The kinetic parameters of GES-18 and of GES-5 were similar for several substrates (e.g., ticarcillin, temocillin, cefotaxime, ceftazidime, aztreonam, cefoxitin, and carbapenems), indicating the conservation of many enzymatic properties (Table 2). However, the k_cat values of GES-18 were about half of those of GES-5 for some penicillins (amoxicillin and piperacillin) and cephalosporins (cephalothin, nitrocefin, and cephaloridine). On the other hand, the K_m values of GES-5 and GES-18 were almost in the same range for all β-lactam agents tested.

The carbapenemase activity of GES-18 was similar to that of GES-5 but higher than that of GES-1. The Gly170Ser mutation in GES-18 led to approximately 22-, 5-, and 6-fold increases in activity (k_cat/K_m) against imipenem, ertapenem, and meropenem, respectively (30-, 8-, and 8.5-fold increases for GES-5). This predominantly reflected the substantial increase in k_cat values (approximately 60-, 20-, and 60-fold higher for GES-18 and approximately 100-, 30-, and 86-fold higher for GES-5, against imipenem, ertapenem, and meropenem, respectively) as well as the moderate increase in K_m values (approximately 2-, 3-, and 10-fold higher for GES-18 and approximately 3-, 3.7-, and 10-fold higher for GES-5, respectively).
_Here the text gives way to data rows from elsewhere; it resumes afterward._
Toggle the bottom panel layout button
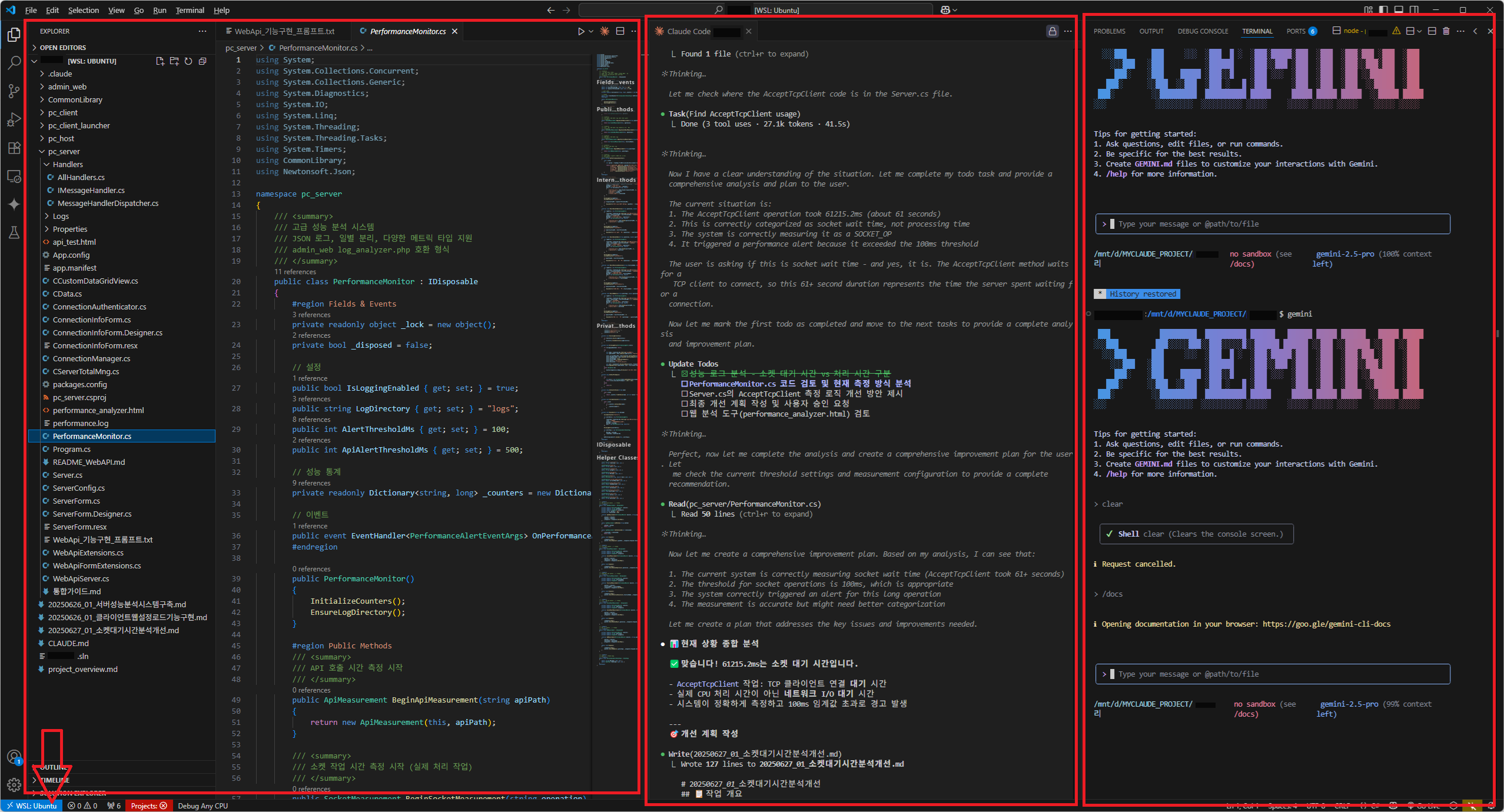 [x=1399, y=10]
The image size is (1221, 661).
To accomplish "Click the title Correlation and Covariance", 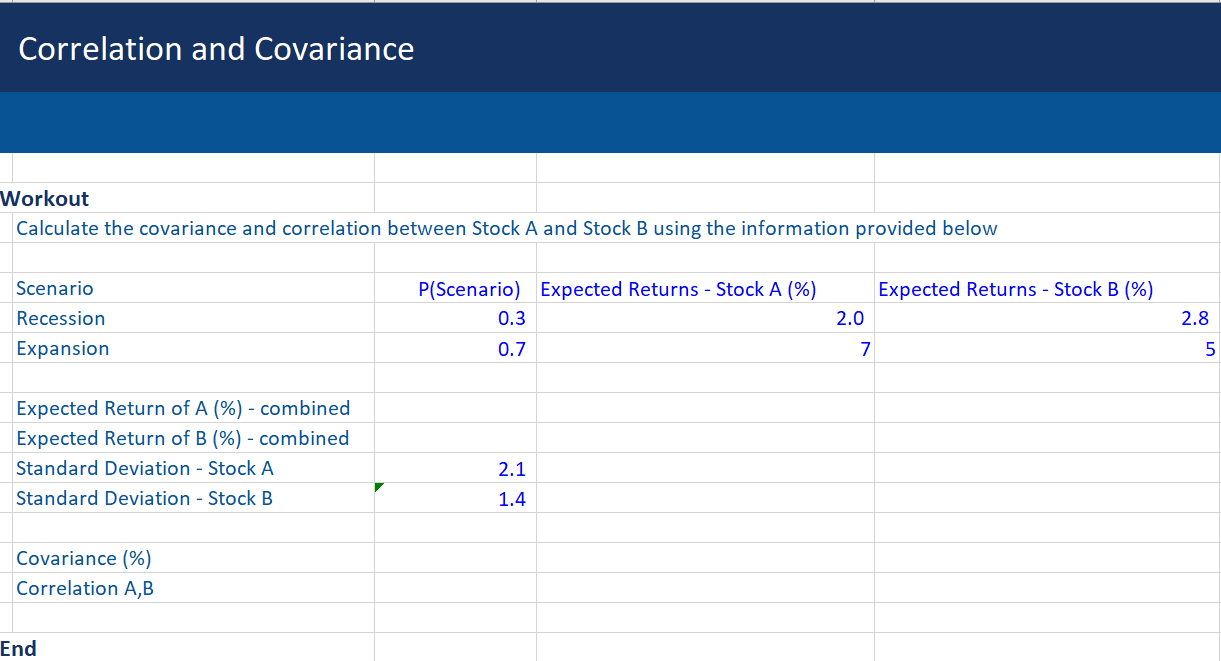I will pos(215,48).

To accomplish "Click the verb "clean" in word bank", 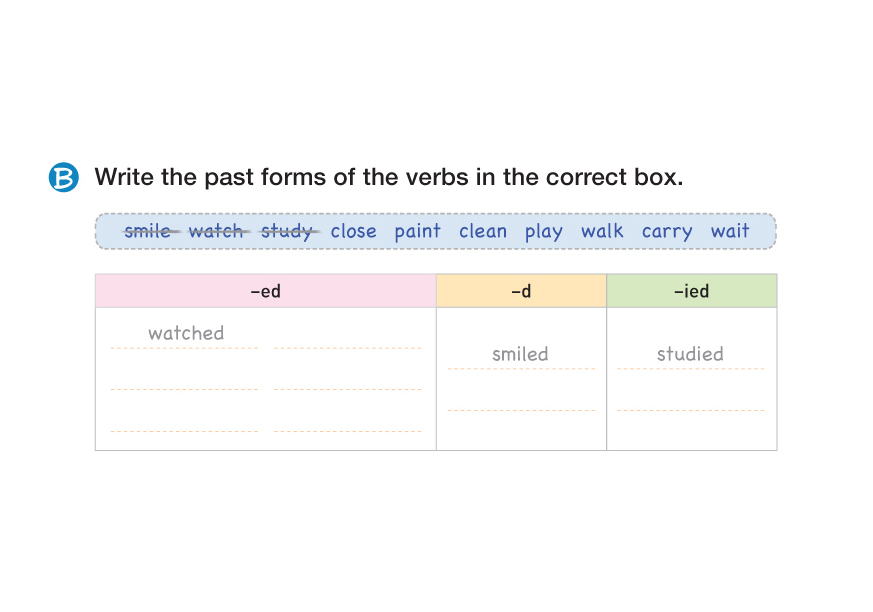I will click(483, 231).
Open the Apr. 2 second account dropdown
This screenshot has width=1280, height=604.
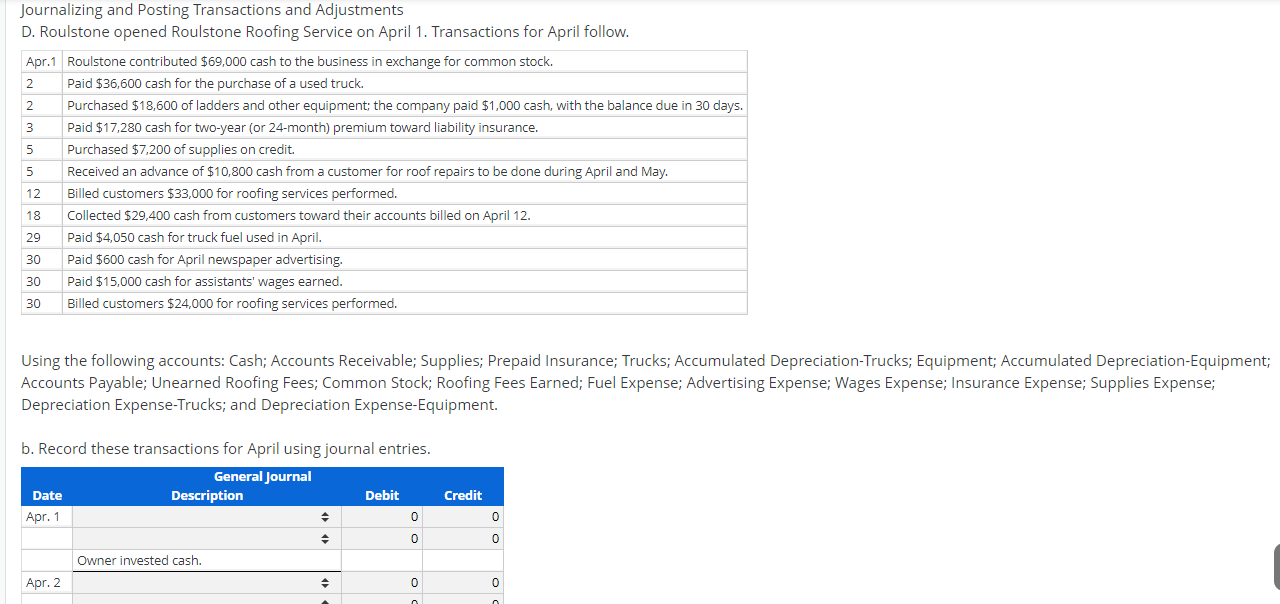323,601
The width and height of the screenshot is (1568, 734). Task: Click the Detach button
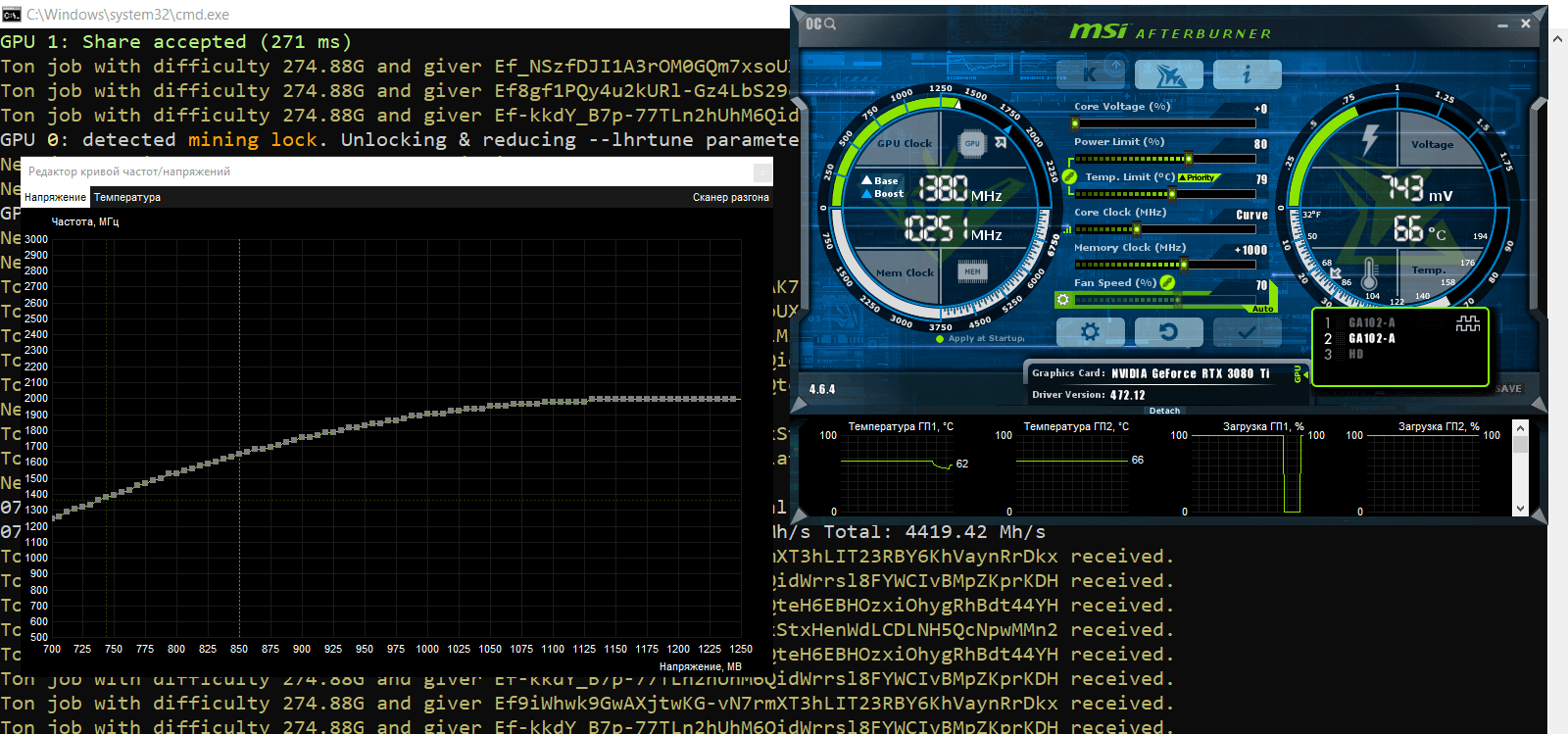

GES-18 and GES-5 were also active against cefoxitin (Table 2). The k_cat values were approximately 42- and 56-fold higher than GES-1, but the K_m values also increased (approximately 17- and 14-fold, respectively), resulting in k_cat/K_m ratios only 2.5- and 4-fold higher, respectively.

GES-18 and GES-5 had relatively poor efficiencies against ceftazidime (the k_cat/K_m ratios were 22- and 19-fold lower than that of GES-1). The kinetic parameters for cefotaxime hydrolysis indicated that GES-1 was the most efficient enzyme against this substrate (Table 2). Aztreonam was also a poor substrate for GES-5 and GES-18, with very low k_cat values and relatively high K_m values (Table 2).

Comparison of susceptibilities to inhibitors.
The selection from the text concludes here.